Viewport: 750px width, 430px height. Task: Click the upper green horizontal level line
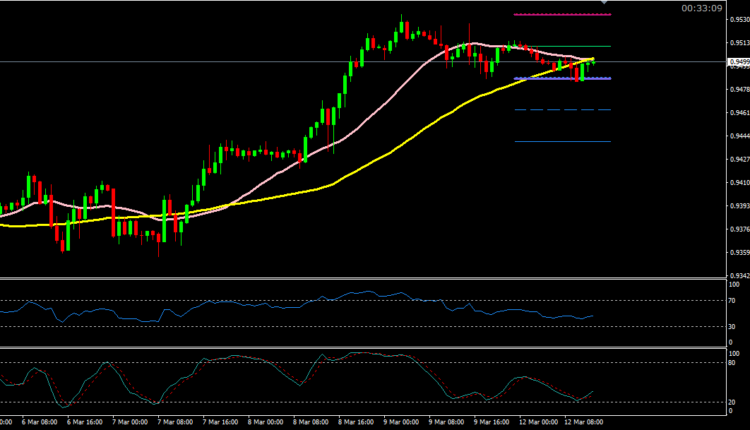(x=561, y=46)
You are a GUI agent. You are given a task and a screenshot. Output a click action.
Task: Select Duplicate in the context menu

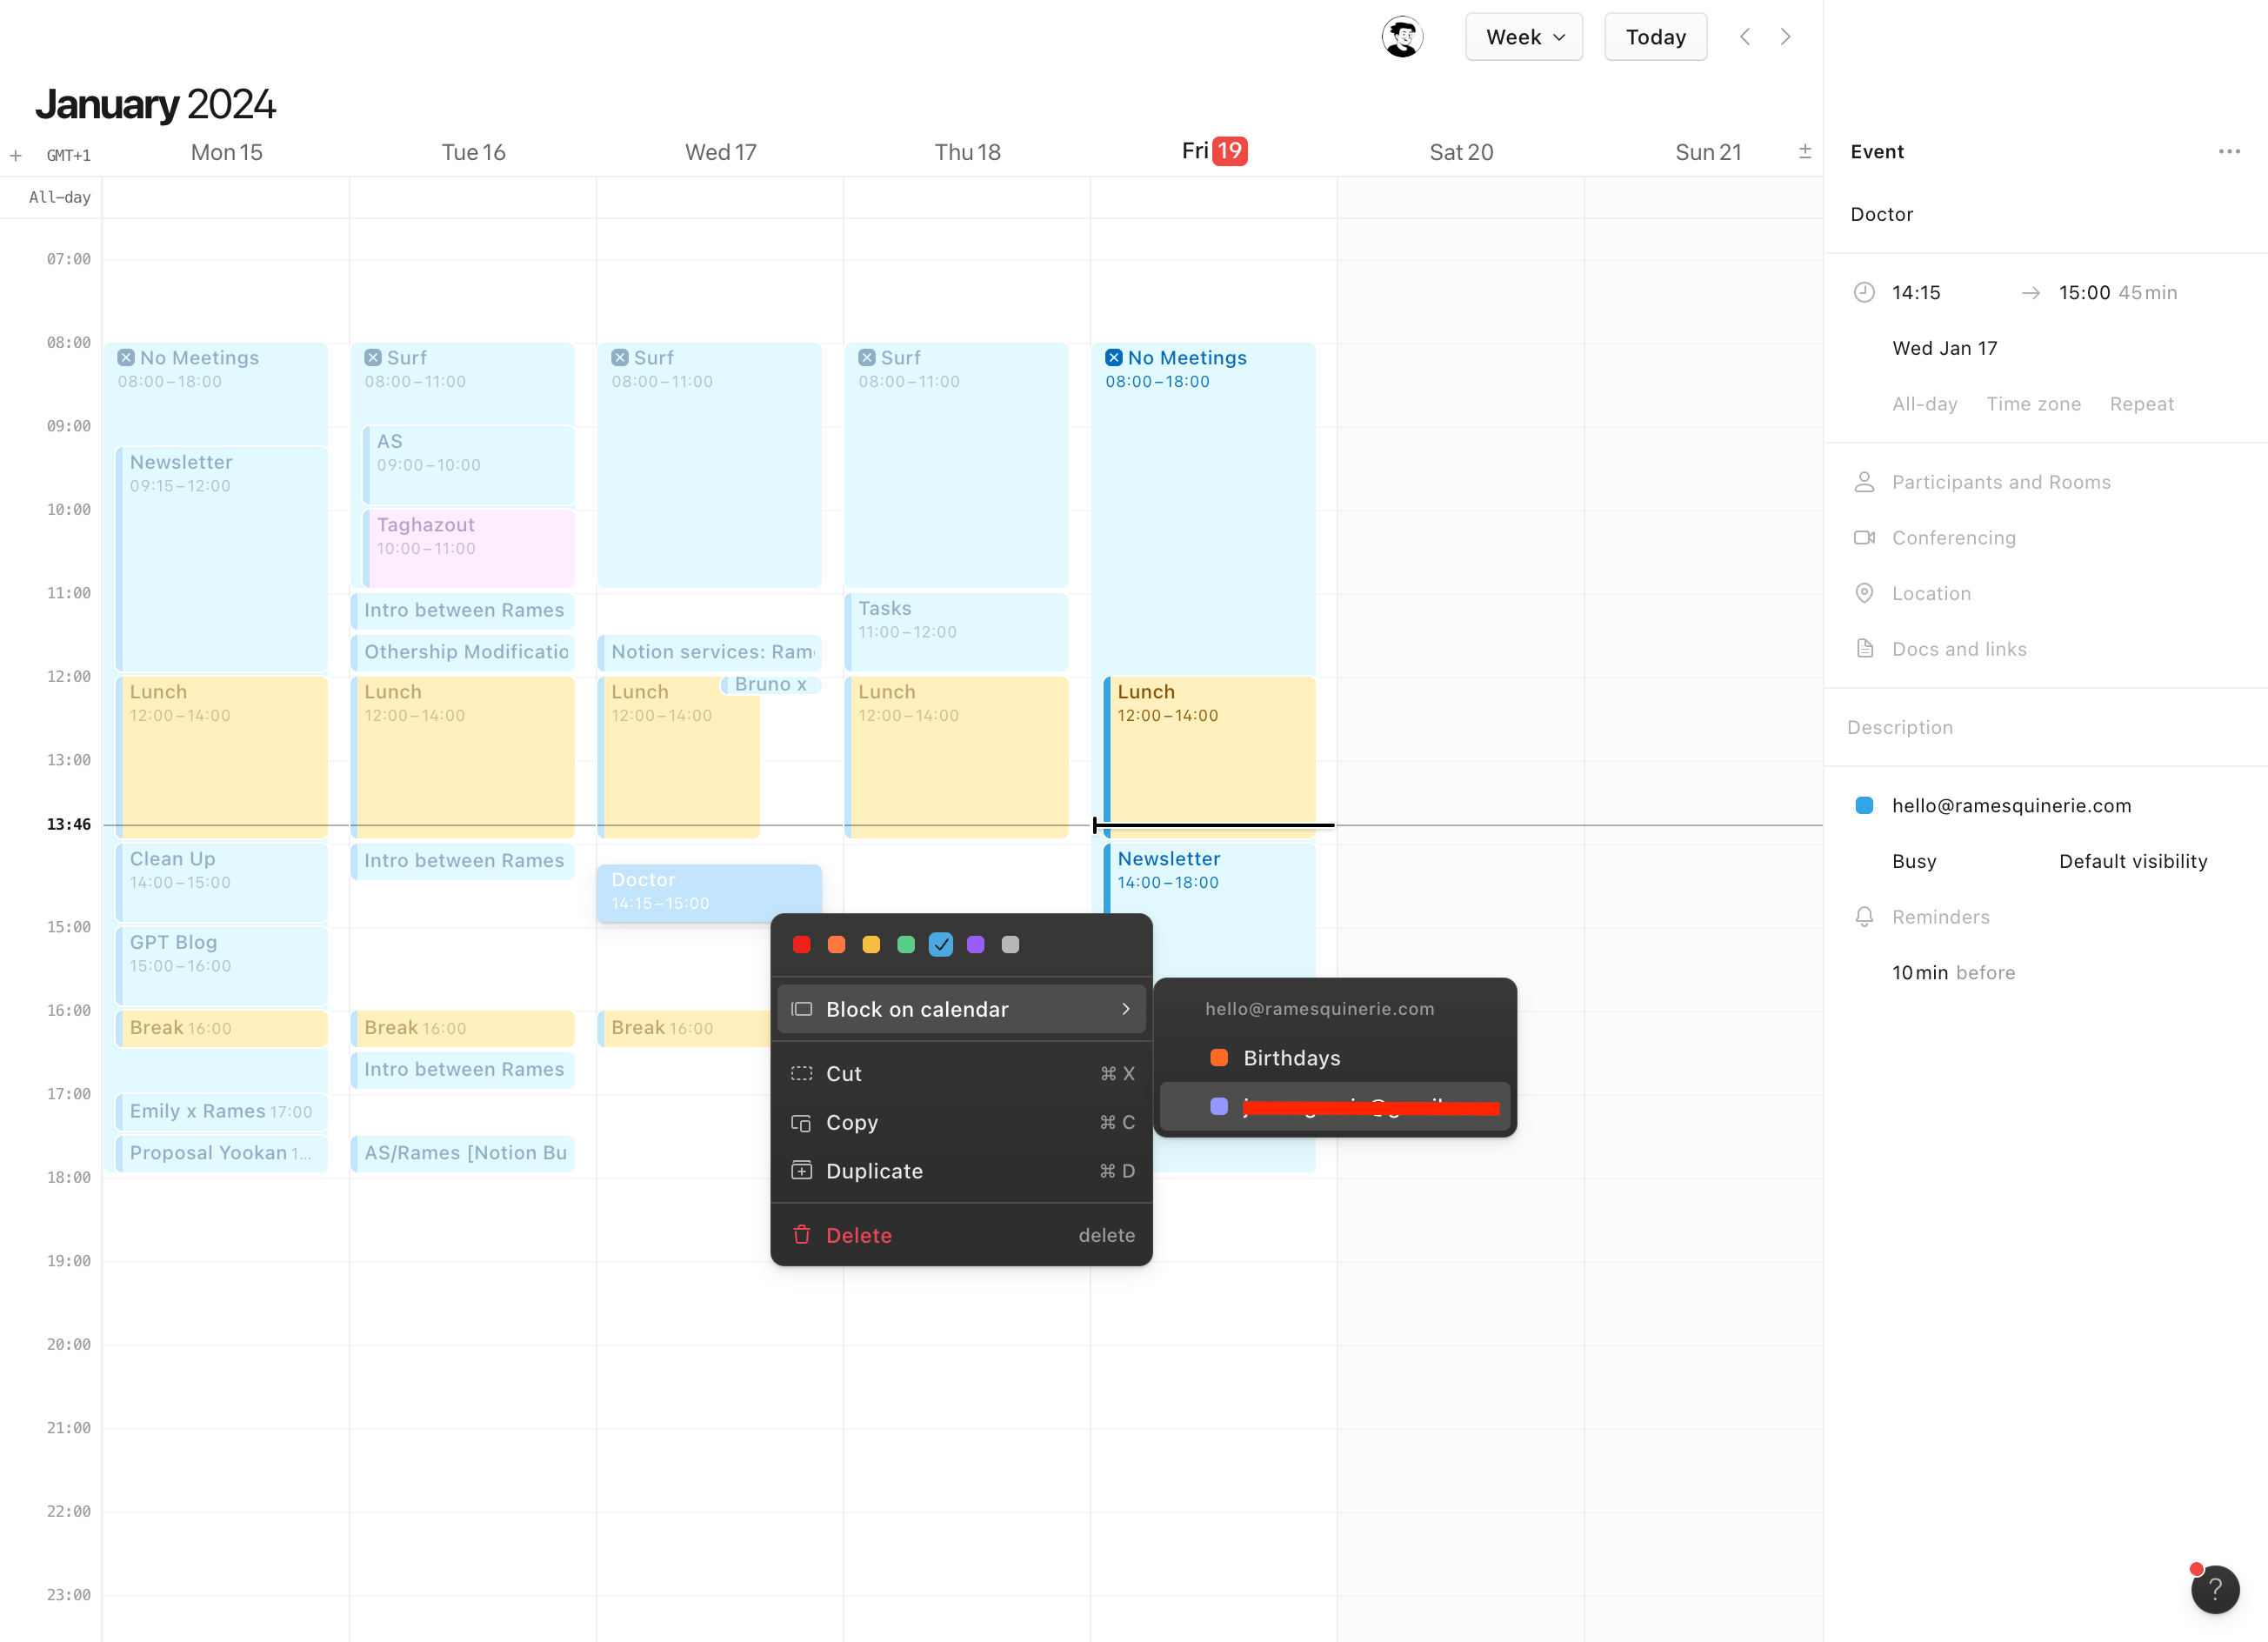click(873, 1170)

§ **Task instructions**
Retype the entries verbatim and drop the pictures.

§ **Result below**
Viewport: 750px width, 430px height. Task: Click the upper green horizontal level line
(x=561, y=46)
You are a GUI agent. You are given a task and a screenshot. Output a click action.
Task: Select Duplicate in the context menu

click(873, 1170)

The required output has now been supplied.